Mas o PCC de Xi Jinping não pensa assim
O PCCh, seguindo a doutrina central de Xi Jinping de 2015, não pensa que os muçulmanos Hui são completamente indigenizados e sinicizados. Eles são vistos como vindos de uma fé externa diferente seguindo suas estruturas religiosas, práticas e ensinamentos que precisam de socialização e mais indigenização, na linha do que está sendo feito com os muçulmanos uigures na província de Xinjiang.
Xinjiang tem poucas mesquitas uigures. Um relatório do Uyghur Human Rights Project (UHRP), com sede em Washington, afirma que a China destruiu de 10.000 a 15.000 mesquitas e locais religiosos entre 2016 e 2019. As crianças são separadas de seus pais e treinadas na ideologia do PCC, na cultura Han e na língua mandarim. Eles são até presos por seguir o Islã e enviados para campos de reeducação que muitos críticos consideram campos de concentração.
Viver com medo?
6 de junho é o prazo: os manifestantes devem se render, ou serão presos e enviados para prisões ou casas correcionais para serem reeducados, como mais de 350 na província de Xinjiang com mais de um milhão de internos ou detidos. Em diferentes relatórios e investigações de direitos humanos, o número de pessoas presas subiu para 3,5 milhões.
O ato de tentar salvar sua mesquita de 900 anos foi rotulado como um ato criminoso, o que perturbou a ordem social da área. É o início do processo para matar a religiosidade? Os muçulmanos Hui, uma vez considerados assimilados, se juntarão a outros campos de concentração projetados para outras minorias chinesas na região de Xinjiang?
Podem ser traçados paralelos com Xinjiang?

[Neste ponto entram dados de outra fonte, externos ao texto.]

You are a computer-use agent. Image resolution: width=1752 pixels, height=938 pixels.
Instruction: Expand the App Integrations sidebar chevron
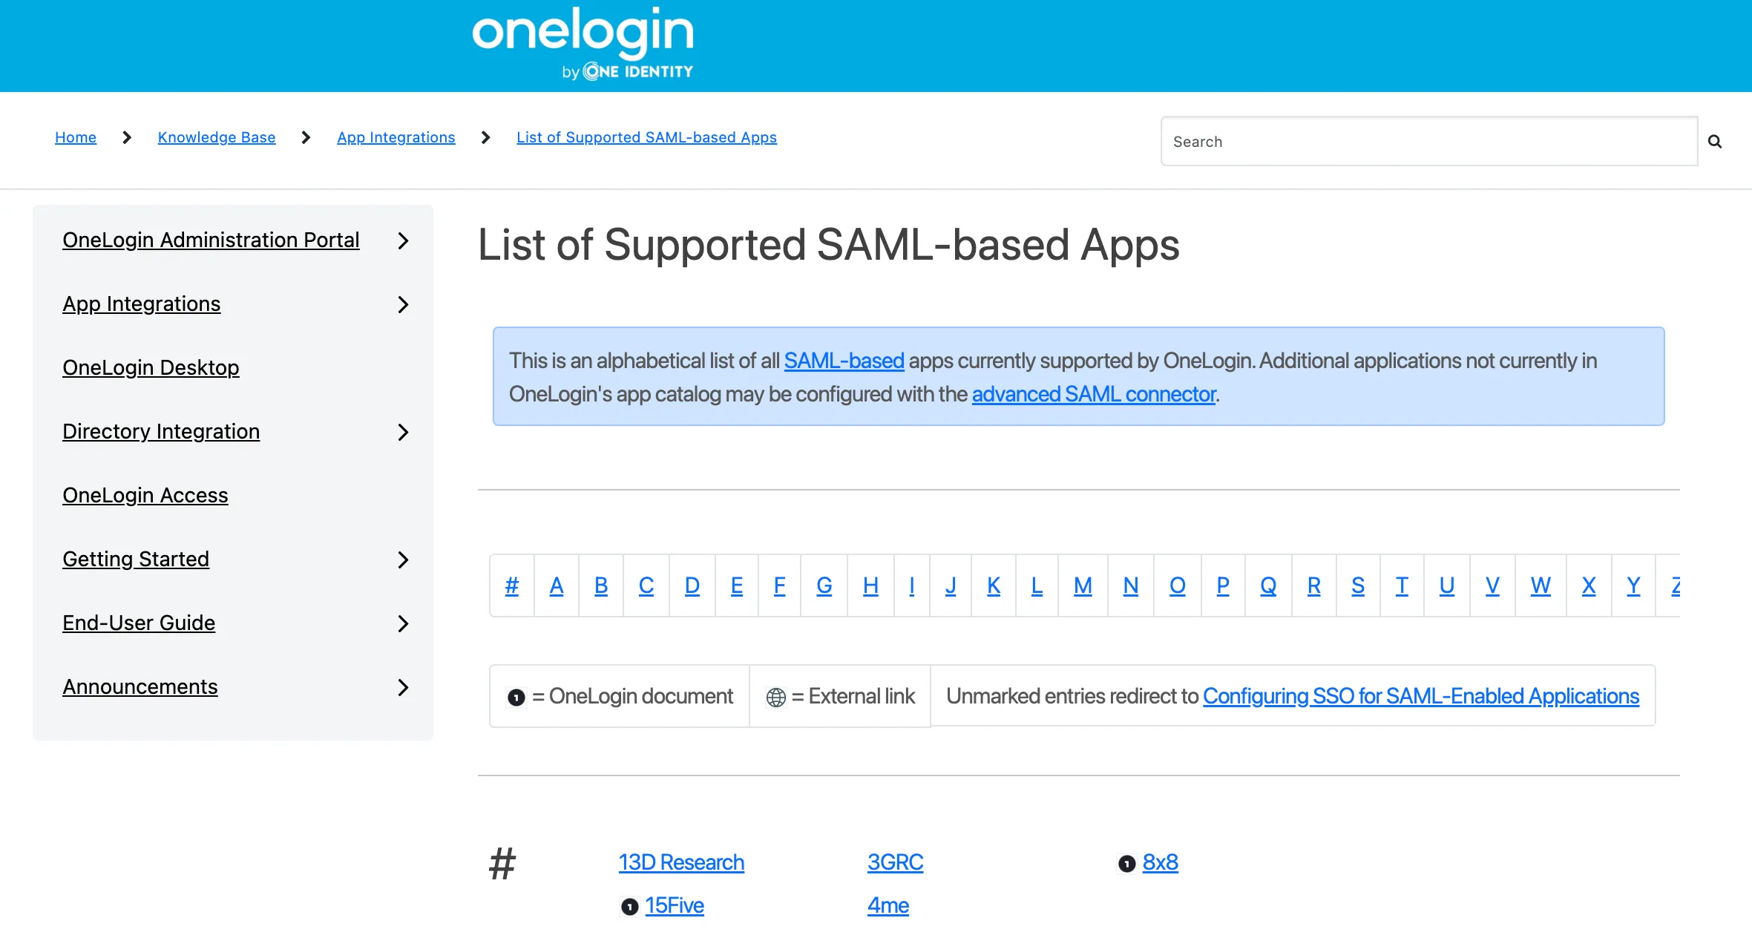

Os tumultos de 2009 em Urumqi, capital de Xinjiang, começaram como um movimento de protesto silencioso contra os maus tratos do PCCh. Os manifestantes exigiam ação contra o assassinato de dois trabalhadores migrantes uigures por colegas chineses Han em uma fábrica em Shaoguan, no sudeste da China. Em resposta, a polícia realizou uma repressão violenta que levou a tumultos.
Nos tumultos que se seguiram, tanto chineses han quanto muçulmanos uigures foram mortos. A escala da repressão extrema, que atualmente se observa na região, tem sua gênese na violência daquele ano.
Em 2018, após protestos pacíficos dos muçulmanos Hui na região de Ningxia, a demolição de uma mesquita foi interrompida, mas suas cúpulas e minaretes foram posteriormente removidos. Em 2019, quase todas as mesquitas na região rural de Ningxia foram alteradas com suas cúpulas e minaretes removidos e substituídos por arquitetura chinesa e pagodes de estilo budista.
Os protestos durante essas mudanças eram rotineiros. Em junho de 2022, enquanto o governo demolia cúpulas e minaretes de uma mesquita na cidade de Zhaotong, na província de Yunnan, muçulmanos Hui em protesto foram espancados pela tropa de choque.
Agora, com outro protesto na semana passada que se tornou violento, o PCCh provavelmente tomará uma posição dura sobre as práticas religiosas da comunidade muçulmana Hui. Uma análise da NPR escreveu em setembro de 2019: “Desde abril de 2018, as mesquitas de Hui foram reformadas ou fechadas à força, escolas demolidas e líderes religiosos da comunidade presos. Hui, que viajaram internacionalmente, são cada vez mais detidos ou enviados para centros de reeducação em Xinjiang”.
O PCC pode agora acelerar o ritmo de internações e prisões subseqüentes, colocando uigures e muçulmanos hui na mesma cesta.